Digital Products — Research Backlog¶
Purpose¶
This document is the entry point for research work on the Digital Products backlog. It does not duplicate the per-item "Research questions" already listed in product-backlog.md — those remain the authoritative, item-specific list. Instead, this document collects cross-cutting research questions that span multiple backlog items or the venture as a whole, and states how research findings should be recorded.
All research conducted against any question here or in
product-backlog.md must follow
../../../docs/company/research-and-evidence-principles.md:
distinguish verified fact from hypothesis, cite sources with access dates,
state scope and limitations, and never fabricate market size, search
volume, marketplace demand, revenue, competitor pricing, or customer
quotes.
How per-item research is tracked¶
Each of the 28 items in product-backlog.md carries its own "Research
questions" and "Suggested research priority" fields. When research is
actually performed against an item, the finding should be recorded as a
dated research record (see
../../../templates/research-brief-template.md)
rather than edited directly into the backlog entry, so the backlog stays a
list of hypotheses and the research record stays a dated, sourced artifact.
Link the research record from the backlog item once it exists.
Cross-cutting research questions¶
These questions span multiple backlog categories and are not owned by any single product idea. None have been answered yet.
- Which backlog categories reflect genuine unmet demand versus an already saturated market of free or low-cost templates? Applies across all four categories; answering this well would materially change prioritization.
- What compatibility baseline do realistic target customers actually need (Excel version, Google Sheets, mobile Excel), as opposed to the broadest baseline that would be technically nice to support?

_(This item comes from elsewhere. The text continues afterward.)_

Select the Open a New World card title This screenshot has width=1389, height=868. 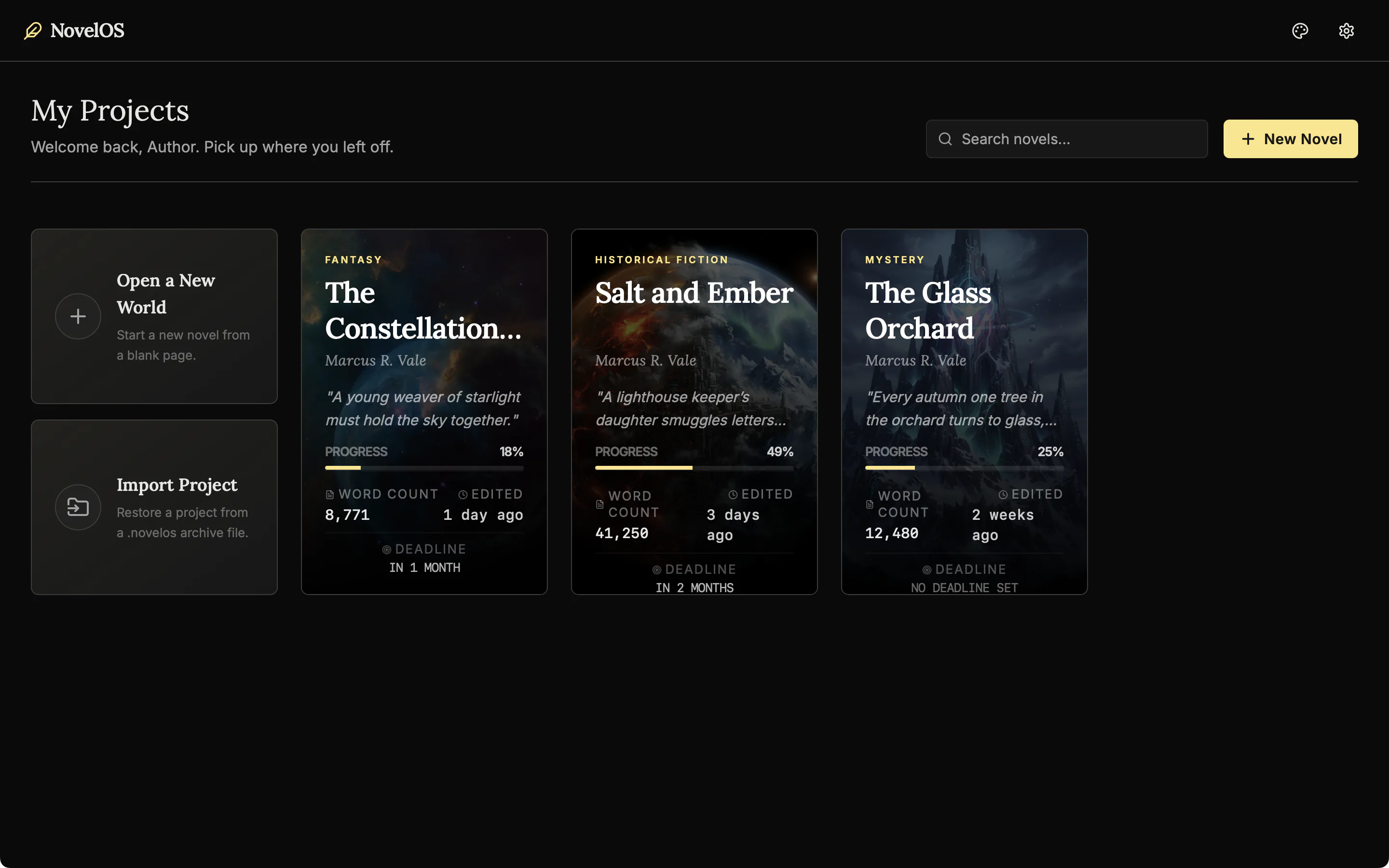coord(166,293)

- Do customers in the personal finance category trust a third-party workbook enough to enter real financial data into it, or does that trust barrier make certain products (e.g. Net Worth Tracker, Household Cash Flow Planner) harder to sell than their complexity would suggest?
- What price point and packaging (single product vs. bundle vs. subscription-style update access) do comparable structured digital products actually achieve, based on real observed listings rather than assumption?
- How much does visual/aesthetic polish alone drive purchase decisions
in this market, versus demonstrated structural quality (auditable
calculations, documentation, support) — this affects how much
docs/standards/workbook-visual-design-standard.mdinvestment is justified relative to other standards. - Which marketing/operations category items are genuinely aimed at individual practitioners/small teams versus requiring an enterprise buyer this venture is not positioned to sell to?
- What support burden should be expected per product (return questions, formula troubleshooting, compatibility complaints), and does that burden scale differently across categories?
- Is there a common reusable core (e.g. a shared dashboard or configuration pattern) that would justify building 2-3 products together rather than sequentially, per the reusability-leverage dimension in prioritization-model.md?
Suggested research priority¶
No cross-cutting question above has been prioritized over another yet. Per prioritization-model.md, a product should not advance to the Definition stage of its lifecycle until it has at least medium problem clarity and real (not assumed) evidence of demand — the same discipline applies to these cross-cutting questions before they are used to justify a venture-wide decision.